■ **Provided passage**

────

On Saturday 12 May 2007 18:37, Paul Jackson wrote:
> Con wrote:
> > Ok so change the default value for swap_prefetch to 0 when CPUSETS is
> > enabled?
>
> I don't see why that special case for cpusets is needed.
>
> I'm suggesting making no special cases for CPUSETS at all, until and
> unless we find reason to.
>
> In other words, I'm suggesting simply removing the patch lines:
>
> -     depends on SWAP
> +     depends on SWAP && !CPUSETS
>
> I see no other mention of cpusets in your patch.  That's fine by me.

Excellent, I prefer that as well. Thanks very much for your comments!

Here's a respin without that hunk.

---
Numerous improvements to swap prefetch.

It was possible for kprefetchd to go to sleep indefinitely before/after
changing the /proc value of swap prefetch. Fix that.

The cost of remove_from_swapped_list() can be removed from every page swapin
by moving it to be done entirely by kprefetchd lazily.

The call site for add_to_swapped_list need only be at one place.

Wakeups can occur much less frequently if swap prefetch is disabled.

Make it possible to enable swap prefetch explicitly via /proc when laptop_mode
is enabled by changing the value of the sysctl to 2.

────

■ **Source data**
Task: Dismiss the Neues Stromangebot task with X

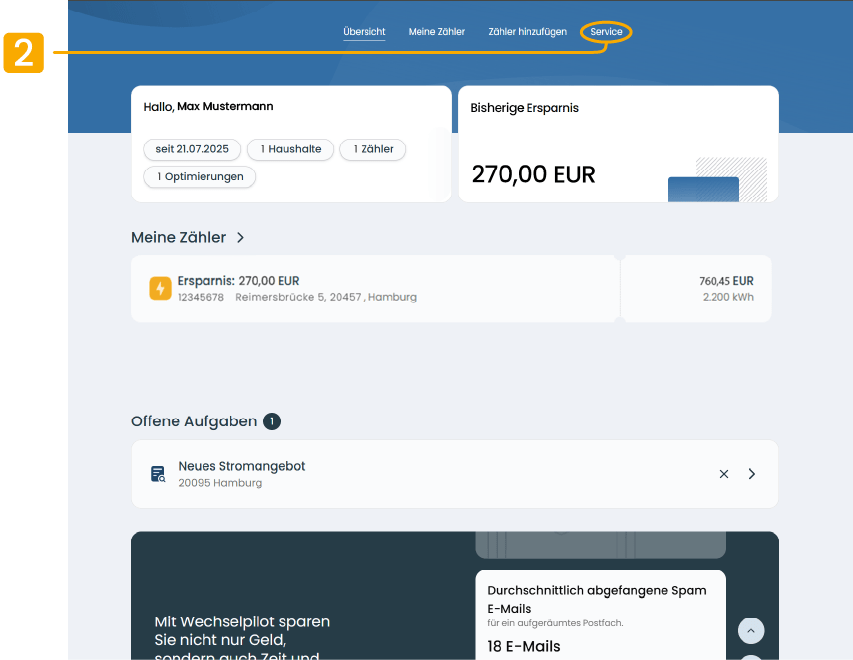Action: coord(724,474)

────

■ **Problem requirements**
Output the swap prefetch patch message exactly, from "Wakeups can occur" to "sysctl to 2.".

■ **Solution**
Wakeups can occur much less frequently if swap prefetch is disabled.

Make it possible to enable swap prefetch explicitly via /proc when laptop_mode
is enabled by changing the value of the sysctl to 2.